Mr. Cass is a geologist with over 25 years’ international experience in mineral exploration and mining for precious and base metals. Fifteen years of his career were spent with major mining company Anglo American plc, where he held positions of increasing responsibility in jurisdictions such as Turkey, Iran, Eastern Europe and the America’s, including 4 years as Senior Geologist in Peru, and 6 years as Exploration Manager for North America where he was responsible for Anglo’s exploration programs throughout Canada, Central America, Mexico, mainland USA and Alaska. Since 2006, Mr. Cass has worked for junior exploration companies exploring in Canada, Mexico, Central America and Peru.

Simon Ridgway

Chairman & CEO

Mr. Ridgway is a prospector, a mining financier and a Casey Research Explorer’s League inductee. Grass roots exploration has provided him with a successful career as a prospector since starting out in the Yukon Territory in the late 70s. Simon and the exploration teams under his guidance have discovered gold deposits in Honduras, Guatemala, Nicaragua and continue that success globally.
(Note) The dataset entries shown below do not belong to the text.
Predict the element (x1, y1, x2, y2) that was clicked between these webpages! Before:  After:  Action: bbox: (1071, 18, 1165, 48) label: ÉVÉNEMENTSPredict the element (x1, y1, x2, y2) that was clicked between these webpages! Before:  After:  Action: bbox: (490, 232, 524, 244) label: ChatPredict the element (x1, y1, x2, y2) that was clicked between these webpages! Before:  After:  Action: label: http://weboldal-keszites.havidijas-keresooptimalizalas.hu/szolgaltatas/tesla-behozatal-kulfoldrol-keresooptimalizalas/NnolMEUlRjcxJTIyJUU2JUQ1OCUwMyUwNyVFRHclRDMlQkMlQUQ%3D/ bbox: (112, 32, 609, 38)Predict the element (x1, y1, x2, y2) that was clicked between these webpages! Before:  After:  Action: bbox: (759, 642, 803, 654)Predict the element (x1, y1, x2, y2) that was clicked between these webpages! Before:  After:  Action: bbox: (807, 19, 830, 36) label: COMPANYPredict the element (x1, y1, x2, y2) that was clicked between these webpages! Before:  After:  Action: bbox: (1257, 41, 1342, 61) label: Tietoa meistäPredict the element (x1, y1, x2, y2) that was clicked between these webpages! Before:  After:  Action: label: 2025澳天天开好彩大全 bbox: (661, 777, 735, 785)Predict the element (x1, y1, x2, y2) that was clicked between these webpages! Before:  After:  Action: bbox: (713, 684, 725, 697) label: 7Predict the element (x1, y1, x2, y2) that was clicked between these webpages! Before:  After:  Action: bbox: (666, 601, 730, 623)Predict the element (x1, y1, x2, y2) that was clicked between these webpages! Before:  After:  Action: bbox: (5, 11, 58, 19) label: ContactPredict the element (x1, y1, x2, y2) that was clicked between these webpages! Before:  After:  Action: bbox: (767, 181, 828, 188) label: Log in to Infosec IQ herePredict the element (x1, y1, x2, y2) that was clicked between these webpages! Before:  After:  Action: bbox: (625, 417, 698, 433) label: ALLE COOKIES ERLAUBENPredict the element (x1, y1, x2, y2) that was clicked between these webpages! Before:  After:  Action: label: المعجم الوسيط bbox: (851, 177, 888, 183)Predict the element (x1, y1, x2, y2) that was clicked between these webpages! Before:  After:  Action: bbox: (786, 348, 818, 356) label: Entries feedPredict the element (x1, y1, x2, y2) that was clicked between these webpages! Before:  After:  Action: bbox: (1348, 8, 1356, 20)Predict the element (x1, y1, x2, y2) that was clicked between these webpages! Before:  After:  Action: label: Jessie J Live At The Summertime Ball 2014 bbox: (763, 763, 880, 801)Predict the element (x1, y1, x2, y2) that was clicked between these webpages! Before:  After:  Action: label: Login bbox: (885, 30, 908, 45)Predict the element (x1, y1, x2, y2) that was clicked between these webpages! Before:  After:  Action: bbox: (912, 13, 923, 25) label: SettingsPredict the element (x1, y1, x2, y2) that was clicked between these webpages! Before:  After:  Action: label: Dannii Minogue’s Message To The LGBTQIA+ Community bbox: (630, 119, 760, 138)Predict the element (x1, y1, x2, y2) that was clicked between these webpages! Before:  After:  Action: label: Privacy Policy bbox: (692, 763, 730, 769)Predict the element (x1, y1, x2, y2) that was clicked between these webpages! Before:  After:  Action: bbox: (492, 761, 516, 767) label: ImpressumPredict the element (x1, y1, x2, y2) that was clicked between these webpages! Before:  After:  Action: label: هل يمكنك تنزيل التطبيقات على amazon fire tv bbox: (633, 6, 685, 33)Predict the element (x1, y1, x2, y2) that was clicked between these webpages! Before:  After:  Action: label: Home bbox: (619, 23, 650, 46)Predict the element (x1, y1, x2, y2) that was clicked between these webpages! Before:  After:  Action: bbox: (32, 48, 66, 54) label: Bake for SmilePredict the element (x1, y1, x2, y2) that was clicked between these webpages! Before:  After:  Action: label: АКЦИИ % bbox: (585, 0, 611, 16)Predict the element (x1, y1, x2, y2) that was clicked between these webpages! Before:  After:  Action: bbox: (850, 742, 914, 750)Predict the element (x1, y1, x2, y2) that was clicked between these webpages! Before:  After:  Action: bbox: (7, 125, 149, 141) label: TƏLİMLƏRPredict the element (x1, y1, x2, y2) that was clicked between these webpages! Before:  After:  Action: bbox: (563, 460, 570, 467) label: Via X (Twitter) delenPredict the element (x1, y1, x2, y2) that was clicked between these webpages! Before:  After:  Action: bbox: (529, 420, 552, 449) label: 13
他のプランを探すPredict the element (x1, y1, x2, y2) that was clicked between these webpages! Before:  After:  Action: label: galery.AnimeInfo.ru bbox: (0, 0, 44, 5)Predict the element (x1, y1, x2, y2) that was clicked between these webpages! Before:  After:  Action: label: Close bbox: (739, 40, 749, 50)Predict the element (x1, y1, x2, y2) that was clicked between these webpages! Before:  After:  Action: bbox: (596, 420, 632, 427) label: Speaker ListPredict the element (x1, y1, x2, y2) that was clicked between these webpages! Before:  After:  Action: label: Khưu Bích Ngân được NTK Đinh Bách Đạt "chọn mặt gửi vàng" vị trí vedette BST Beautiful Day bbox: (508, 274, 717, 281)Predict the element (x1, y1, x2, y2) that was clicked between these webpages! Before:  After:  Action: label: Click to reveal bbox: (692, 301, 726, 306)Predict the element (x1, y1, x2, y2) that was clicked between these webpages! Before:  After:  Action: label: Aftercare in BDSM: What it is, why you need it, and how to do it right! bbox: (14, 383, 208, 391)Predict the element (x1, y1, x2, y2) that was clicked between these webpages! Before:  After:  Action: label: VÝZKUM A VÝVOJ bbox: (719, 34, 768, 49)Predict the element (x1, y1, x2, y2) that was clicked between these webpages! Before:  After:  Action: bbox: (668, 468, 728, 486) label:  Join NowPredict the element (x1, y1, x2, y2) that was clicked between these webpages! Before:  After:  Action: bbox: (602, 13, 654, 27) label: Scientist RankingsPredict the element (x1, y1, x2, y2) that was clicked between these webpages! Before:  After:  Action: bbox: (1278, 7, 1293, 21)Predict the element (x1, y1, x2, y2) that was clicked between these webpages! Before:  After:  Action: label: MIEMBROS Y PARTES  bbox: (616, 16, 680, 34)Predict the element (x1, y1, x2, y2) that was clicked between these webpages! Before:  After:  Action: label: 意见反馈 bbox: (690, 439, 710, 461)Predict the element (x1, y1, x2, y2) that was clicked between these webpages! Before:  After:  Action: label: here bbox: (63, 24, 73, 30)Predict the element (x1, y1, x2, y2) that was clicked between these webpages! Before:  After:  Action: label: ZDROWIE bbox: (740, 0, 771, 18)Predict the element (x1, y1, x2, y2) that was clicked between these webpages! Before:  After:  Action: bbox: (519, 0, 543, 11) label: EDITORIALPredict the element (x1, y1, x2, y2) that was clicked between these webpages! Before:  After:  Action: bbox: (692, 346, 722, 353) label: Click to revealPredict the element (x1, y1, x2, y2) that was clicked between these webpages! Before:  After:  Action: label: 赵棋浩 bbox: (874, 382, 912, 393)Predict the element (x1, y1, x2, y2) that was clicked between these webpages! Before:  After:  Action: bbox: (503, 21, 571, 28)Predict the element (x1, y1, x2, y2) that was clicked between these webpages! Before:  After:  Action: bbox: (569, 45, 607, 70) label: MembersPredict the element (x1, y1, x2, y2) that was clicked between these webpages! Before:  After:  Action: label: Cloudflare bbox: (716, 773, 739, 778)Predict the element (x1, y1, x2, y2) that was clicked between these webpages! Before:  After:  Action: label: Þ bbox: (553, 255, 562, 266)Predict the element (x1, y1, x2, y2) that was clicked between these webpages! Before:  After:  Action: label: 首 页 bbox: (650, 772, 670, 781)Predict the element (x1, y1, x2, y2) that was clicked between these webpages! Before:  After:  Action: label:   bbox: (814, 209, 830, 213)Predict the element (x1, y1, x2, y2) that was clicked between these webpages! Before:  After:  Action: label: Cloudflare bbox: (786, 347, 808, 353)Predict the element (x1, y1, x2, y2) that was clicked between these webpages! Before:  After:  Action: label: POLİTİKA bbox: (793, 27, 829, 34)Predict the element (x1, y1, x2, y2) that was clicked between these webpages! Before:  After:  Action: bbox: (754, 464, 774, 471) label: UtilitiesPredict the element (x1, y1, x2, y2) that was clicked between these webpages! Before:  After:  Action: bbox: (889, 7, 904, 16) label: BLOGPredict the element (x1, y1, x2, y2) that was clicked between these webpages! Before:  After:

Companies operating under the Gold Group banner have raised over $400 million for exploration and development projects since 2003. Simon is a founder and the Chairman of Fortuna Silver Mines, and founder and CEO of Radius Gold, Medgold Resources and Focus Ventures.

Ralph Rushton

Vice President of Corporate Development & Director

Ralph holds a B.Sc. in geology from Portsmouth University in the UK, a Master’s degree in economic geology from the University of Alberta, and a Certificate in Business Communications from Simon Fraser University. He has over 25 years’ experience in mining and exploration, much of which was gained working as a geologist in Southern Africa, the Middle East and Eastern Europe. For the last 11 years he has worked in business development and investor relations for a number of junior companies and currently serves as a director on the boards of Medgold Resources and Rackla Metals, as well as Focus Ventures.

The recent financing topped up the cash position

The company has just finished a C$4M financing at C$0.20 per unit, and shares continue to trade above this level, roughly at the annual mid-range of C$0.16 to C$0.30. At 98M shares outstanding the current share price translates into a market capitalisation of about C$21.5M. Insiders have plenty of skin in the game owning 13.1% of the outstanding shares (16% fully diluted) and also of note is a 12% stake that Sprott Resources has subscribed to.

It’s also refreshing to see CEO Simon Ridgway has been purchasing a lot of shares on the open market. According to Canadianinsider.com, Ridgway has purchased hundreds of thousands shares on the open market in 2015, and that’s a great vote of confidence for this company and its phosphate project.

Conclusion

With this two-pronged approach towards production being actively pursued, drill results pending, a PEA in the making, and the DAPR potential being studied there will be no shortage of news flowing from Focus Venture going forward.

The second half of the year will add clarity, and perhaps plenty of value to this promising company. To some investors this may well sound like the perfect antidote to the otherwise volatile junior mining market. We are looking forward to see the results of the PEA and also hope to see some more details about the potential production of Direct Application Phosphate Rock.

Disclosure: Focus Ventures is a sponsoring company, we hold shares. Please see our disclaimer for current positions.